:: Problem to solve ::
Below are lines of data, and only some are wanted. Please repeat exactly those from the line that has "Grievance (180, 2534)" through the line that has "Get Life Quotes (340, 251)".

:: Input data ::
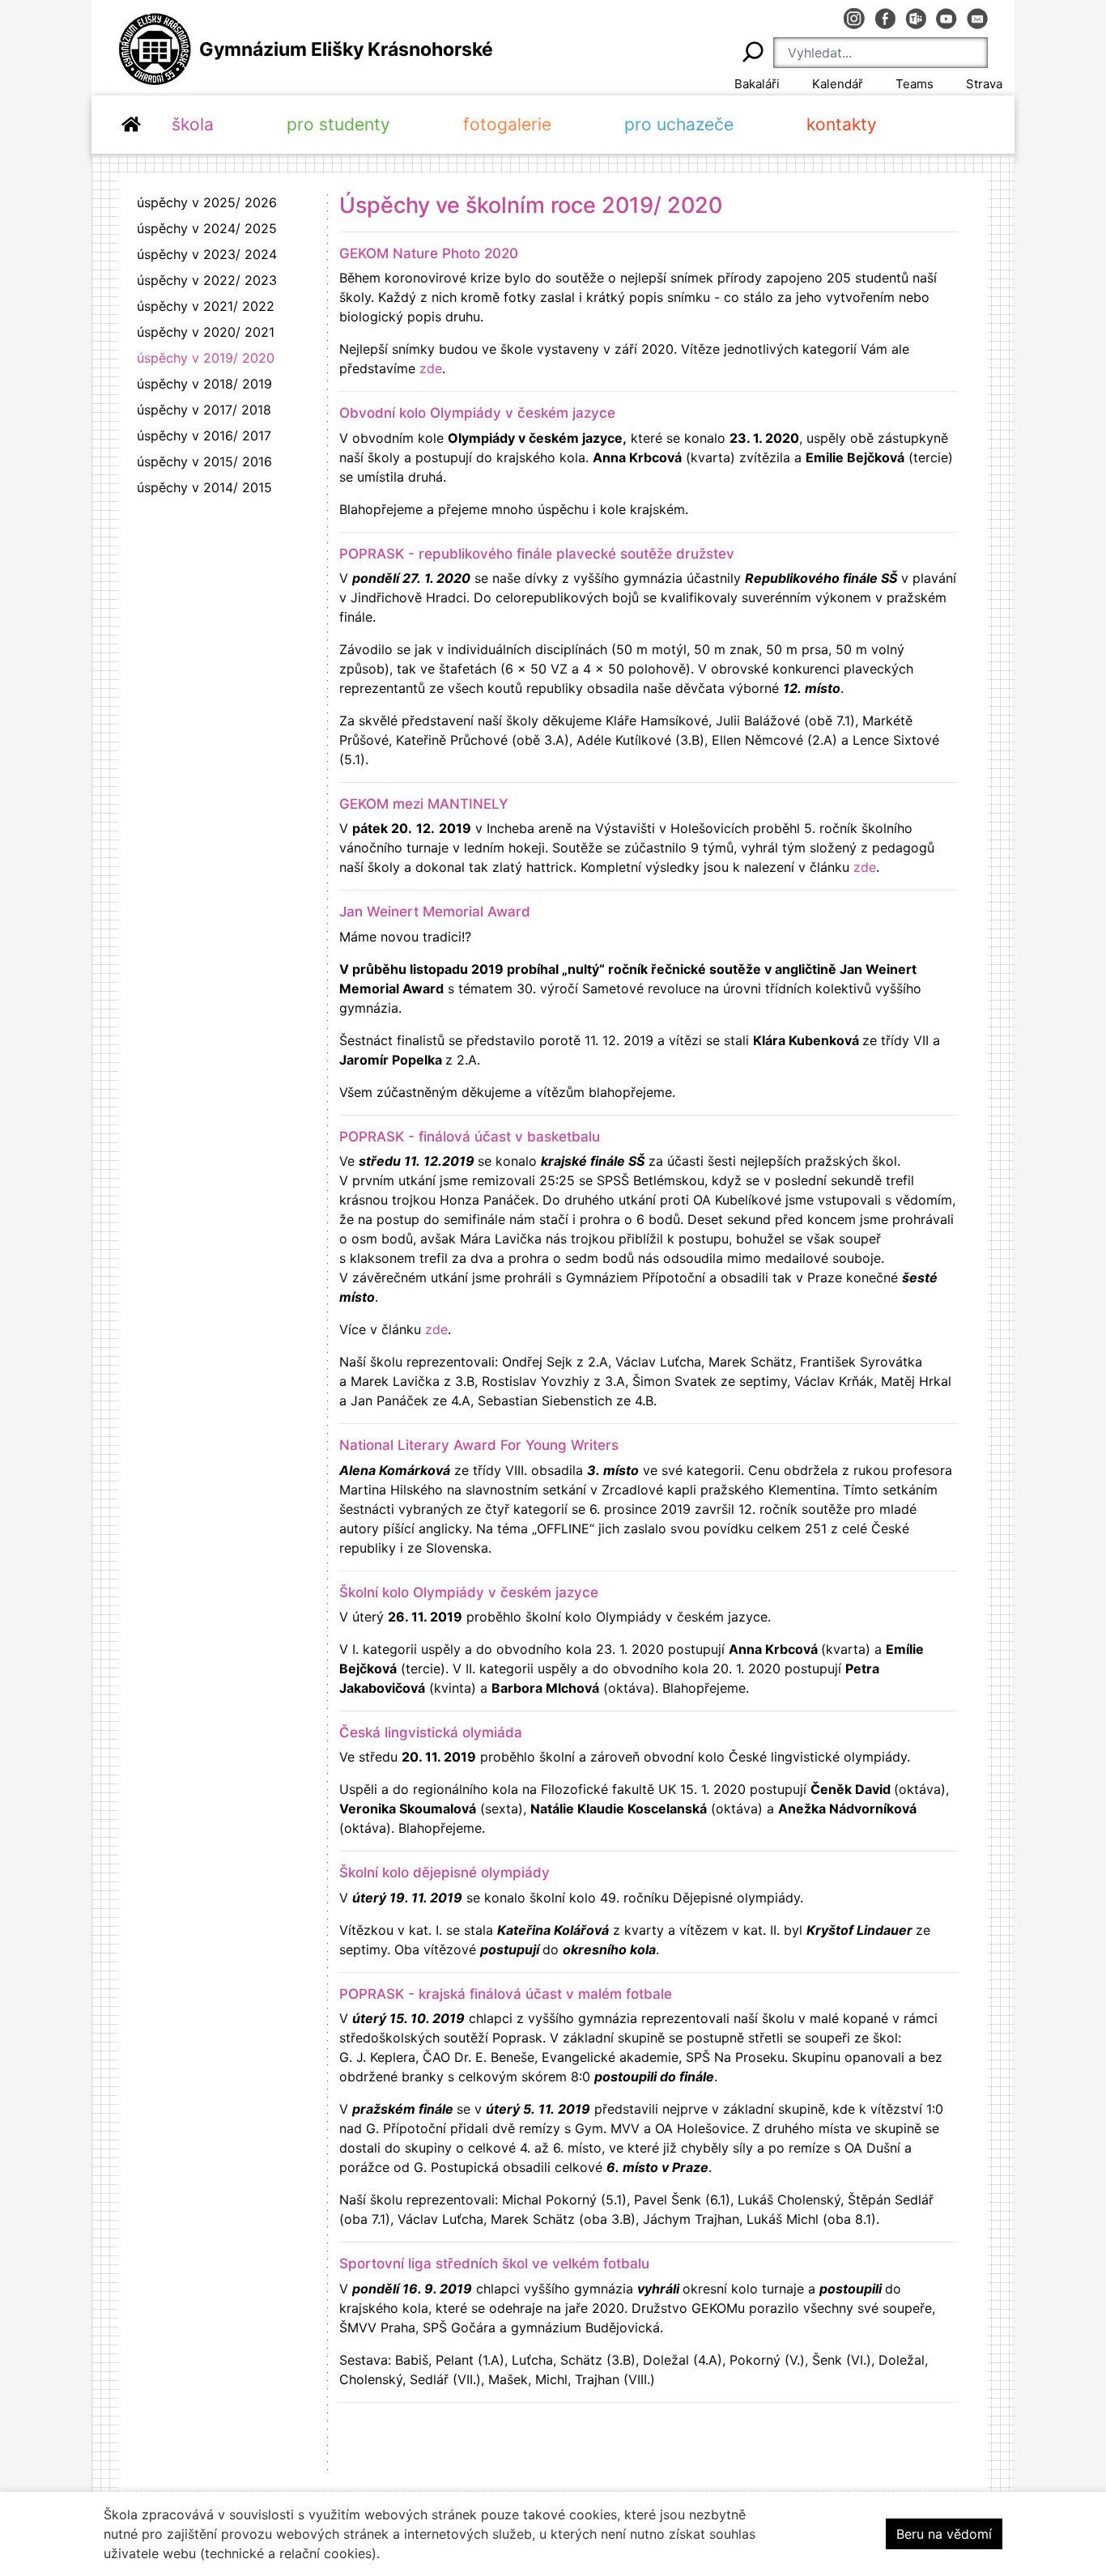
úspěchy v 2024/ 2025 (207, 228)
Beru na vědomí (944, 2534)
--
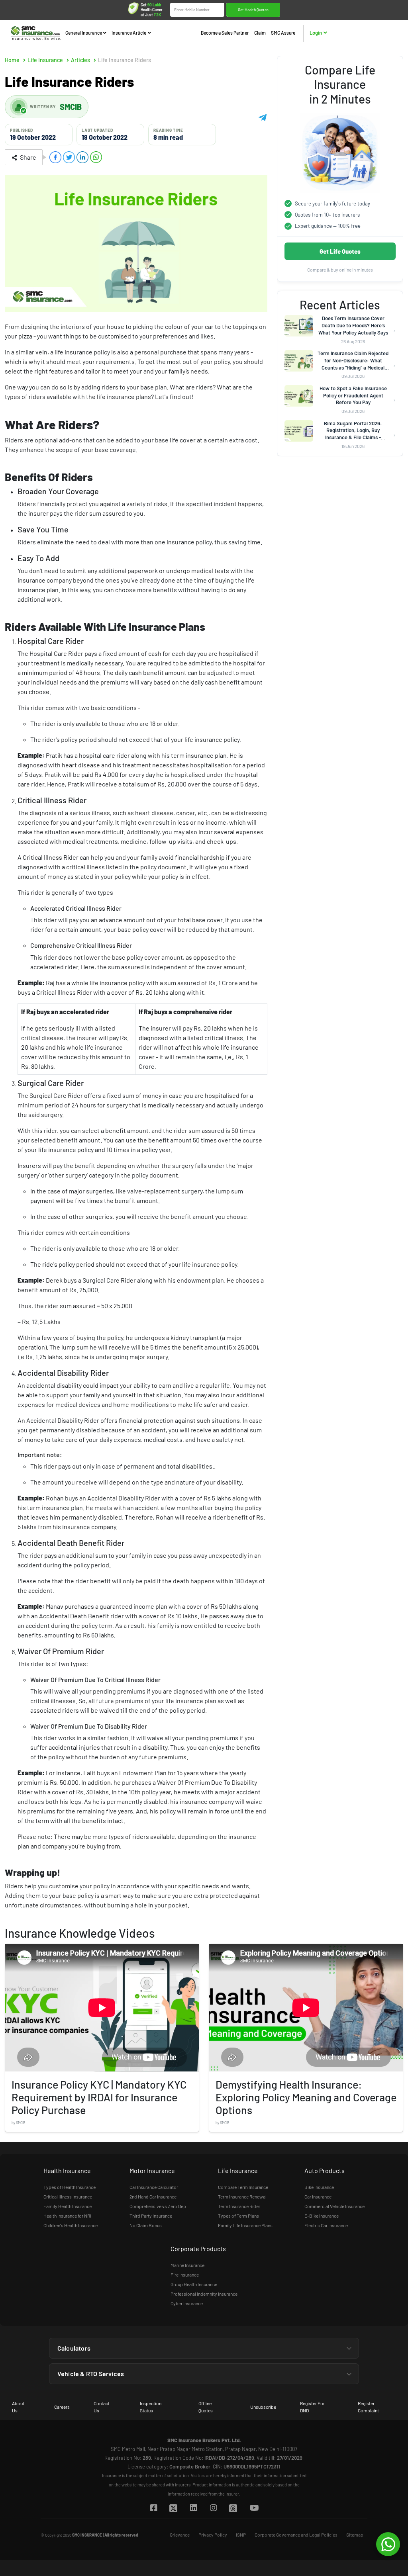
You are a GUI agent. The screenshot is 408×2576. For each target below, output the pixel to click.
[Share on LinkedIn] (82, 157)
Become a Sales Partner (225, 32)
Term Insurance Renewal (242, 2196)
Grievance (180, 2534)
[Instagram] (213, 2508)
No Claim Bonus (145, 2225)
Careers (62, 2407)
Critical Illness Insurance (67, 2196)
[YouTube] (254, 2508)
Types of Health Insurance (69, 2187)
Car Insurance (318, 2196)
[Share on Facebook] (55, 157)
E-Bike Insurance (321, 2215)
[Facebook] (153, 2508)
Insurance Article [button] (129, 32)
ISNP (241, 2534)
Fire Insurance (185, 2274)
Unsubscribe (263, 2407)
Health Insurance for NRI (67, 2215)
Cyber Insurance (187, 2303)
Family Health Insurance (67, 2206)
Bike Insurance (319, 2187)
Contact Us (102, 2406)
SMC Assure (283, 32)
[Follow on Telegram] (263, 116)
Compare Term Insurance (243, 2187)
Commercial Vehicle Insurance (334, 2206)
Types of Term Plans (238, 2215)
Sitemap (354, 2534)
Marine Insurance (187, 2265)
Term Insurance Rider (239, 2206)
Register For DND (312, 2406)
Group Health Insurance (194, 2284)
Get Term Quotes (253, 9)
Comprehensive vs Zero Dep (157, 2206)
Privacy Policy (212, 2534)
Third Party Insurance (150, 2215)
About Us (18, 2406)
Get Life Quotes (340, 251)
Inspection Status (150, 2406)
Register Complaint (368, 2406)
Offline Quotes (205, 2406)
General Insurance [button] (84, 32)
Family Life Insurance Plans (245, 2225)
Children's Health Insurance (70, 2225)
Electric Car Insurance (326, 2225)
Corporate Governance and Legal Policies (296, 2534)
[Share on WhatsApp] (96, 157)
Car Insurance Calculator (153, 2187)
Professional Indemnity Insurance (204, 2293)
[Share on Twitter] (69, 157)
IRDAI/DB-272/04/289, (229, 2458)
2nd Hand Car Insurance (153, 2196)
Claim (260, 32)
...
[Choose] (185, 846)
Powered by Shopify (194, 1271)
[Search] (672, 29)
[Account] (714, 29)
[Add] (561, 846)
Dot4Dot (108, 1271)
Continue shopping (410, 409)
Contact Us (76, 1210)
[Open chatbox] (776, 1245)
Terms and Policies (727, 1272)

:: Answer section ::
Grievance (180, 2534)
[Instagram] (213, 2508)
No Claim Bonus (145, 2225)
Careers (62, 2407)
Critical Illness Insurance (67, 2196)
[YouTube] (254, 2508)
Types of Health Insurance (69, 2187)
Car Insurance (318, 2196)
[Share on Facebook] (55, 157)
E-Bike Insurance (321, 2215)
[Facebook] (153, 2508)
Insurance Article [button] (129, 32)
ISNP (241, 2534)
Fire Insurance (185, 2274)
Unsubscribe (263, 2407)
Health Insurance for NRI (67, 2215)
Cyber Insurance (187, 2303)
Family Health Insurance (67, 2206)
Bike Insurance (319, 2187)
Contact Us (102, 2406)
SMC Assure (283, 32)
[Follow on Telegram] (263, 116)
Compare Term Insurance (243, 2187)
Commercial Vehicle Insurance (334, 2206)
Types of Term Plans (238, 2215)
Sitemap (354, 2534)
Marine Insurance (187, 2265)
Term Insurance Rider (239, 2206)
Register For DND (312, 2406)
Group Health Insurance (194, 2284)
Get Term Quotes (253, 9)
Comprehensive vs Zero Dep (157, 2206)
Privacy Policy (212, 2534)
Third Party Insurance (150, 2215)
About Us (18, 2406)
Get Life Quotes (340, 251)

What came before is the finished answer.